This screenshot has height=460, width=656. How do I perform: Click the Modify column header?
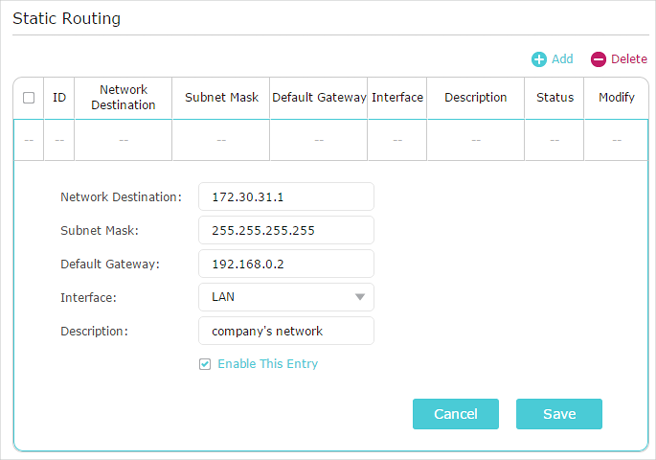616,98
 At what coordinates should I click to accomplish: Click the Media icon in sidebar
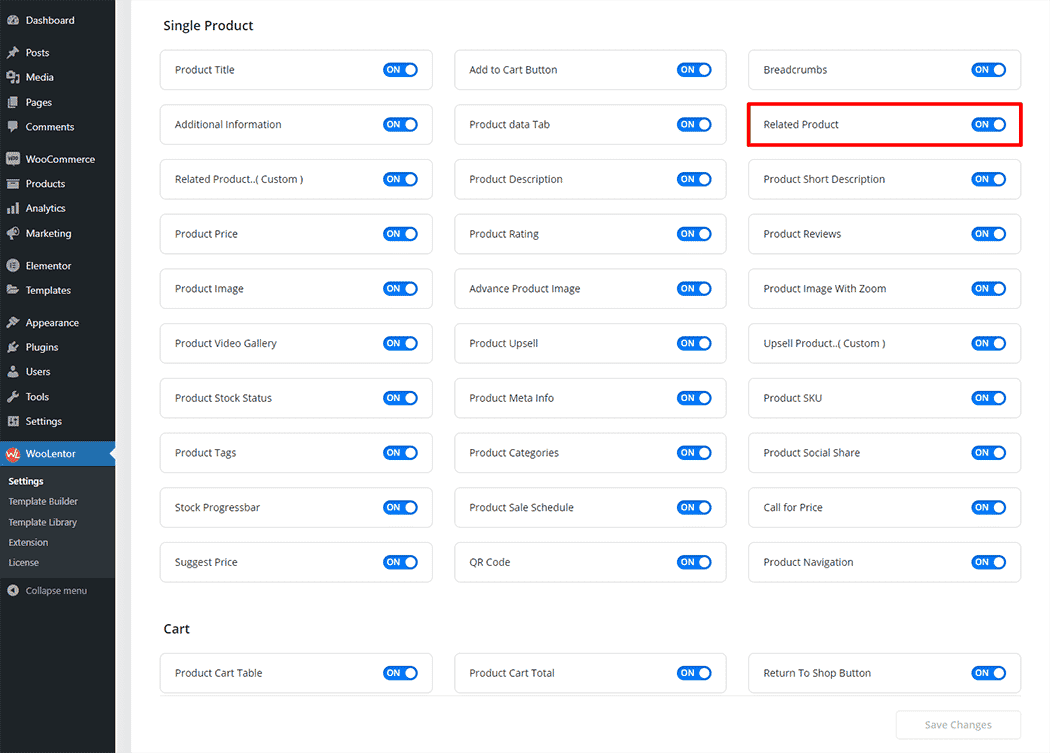coord(13,77)
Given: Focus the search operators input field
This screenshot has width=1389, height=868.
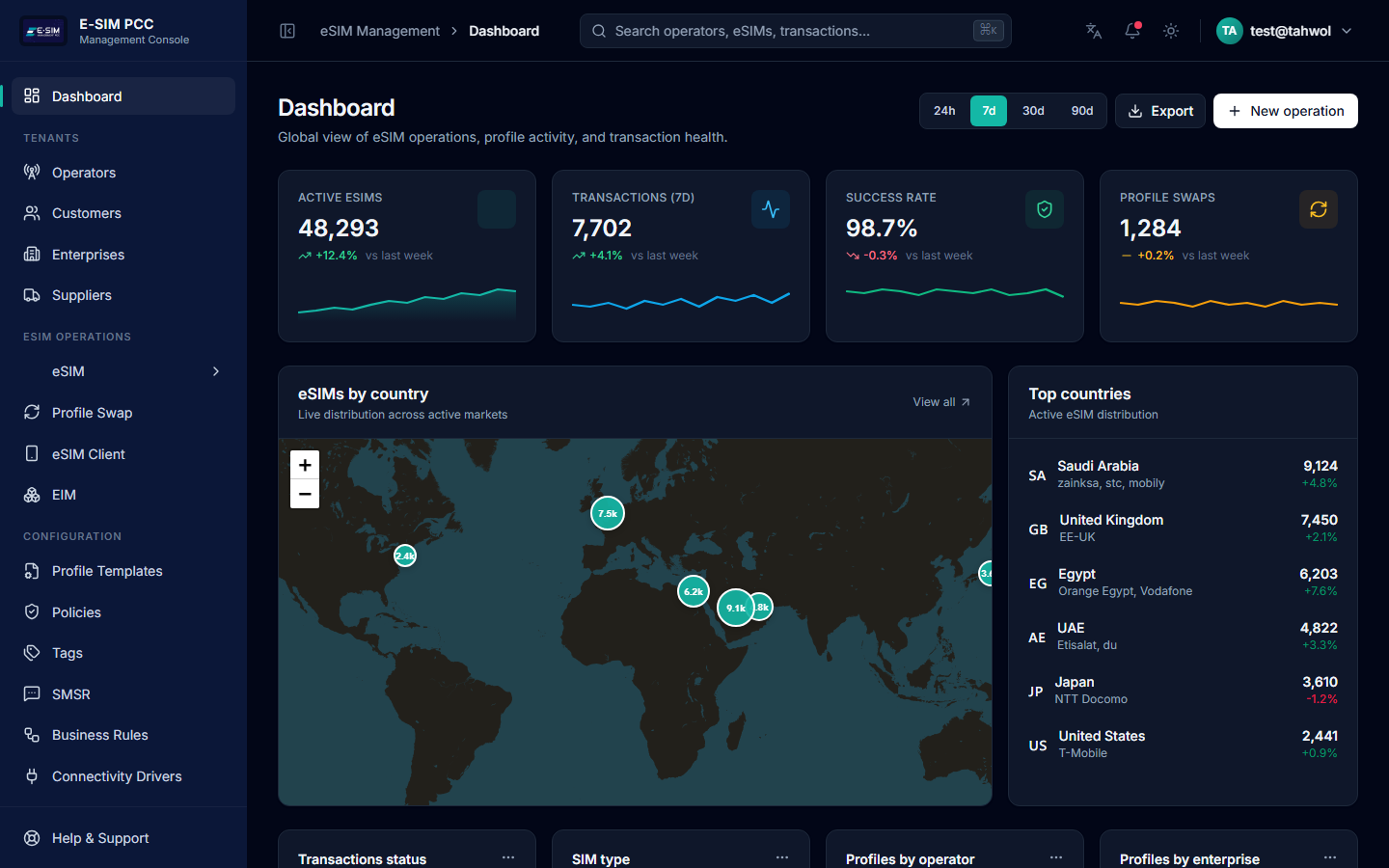Looking at the screenshot, I should click(791, 31).
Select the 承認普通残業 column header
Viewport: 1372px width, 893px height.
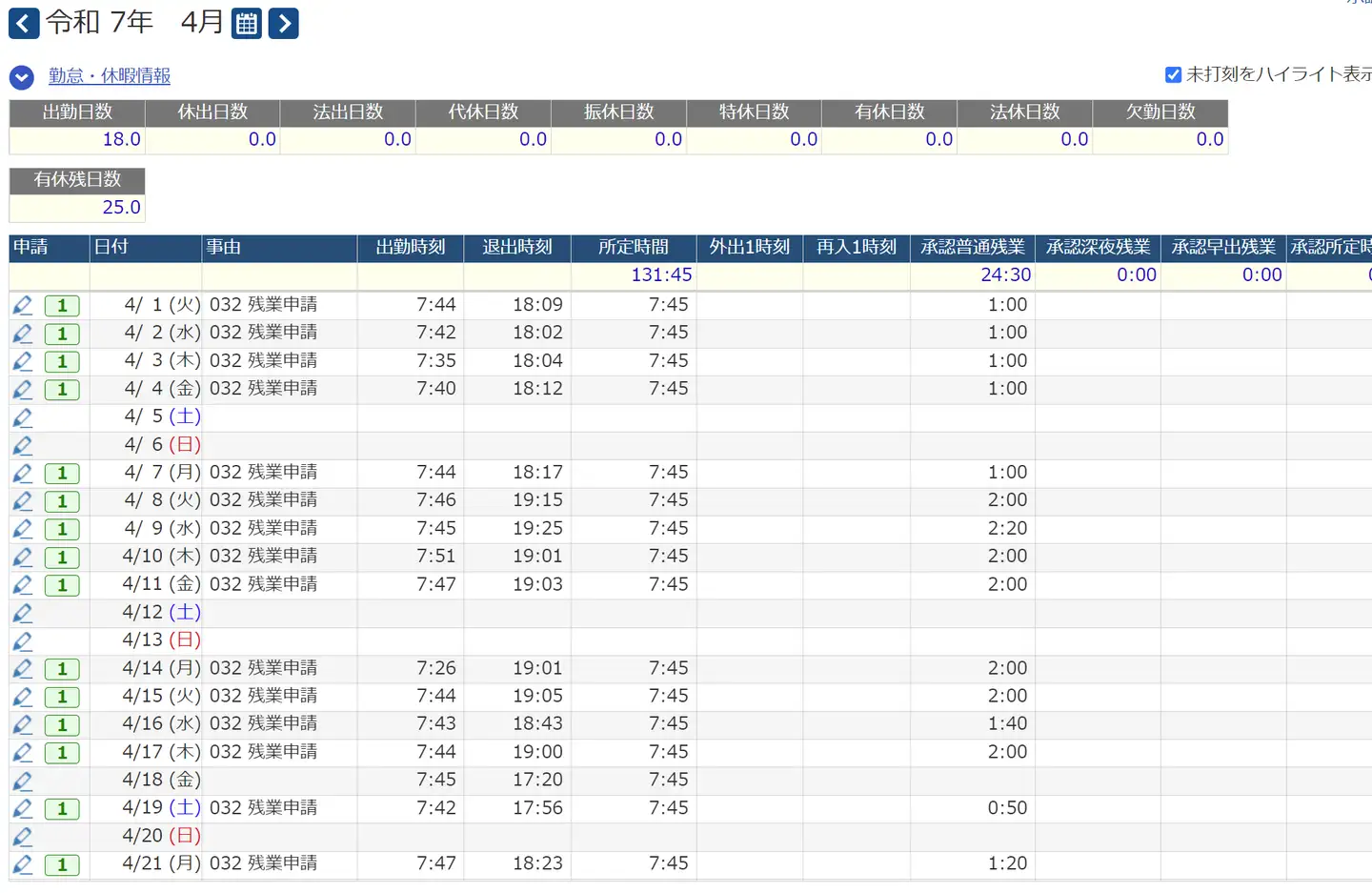(x=972, y=248)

════════

* _Instructions to follow_:
Please copy out the lines above word for word, leaving out the pictures.

* _Result below_:
This screenshot has height=460, width=656. How do I perform: Click the Modify column header?
616,98
 At what coordinates should I click to accomplish: Click the Media icon in sidebar
coord(13,77)
Given: Focus the search operators input field
This screenshot has width=1389, height=868.
Looking at the screenshot, I should click(791, 31).
Select the 承認普通残業 column header
Viewport: 1372px width, 893px height.
(x=972, y=248)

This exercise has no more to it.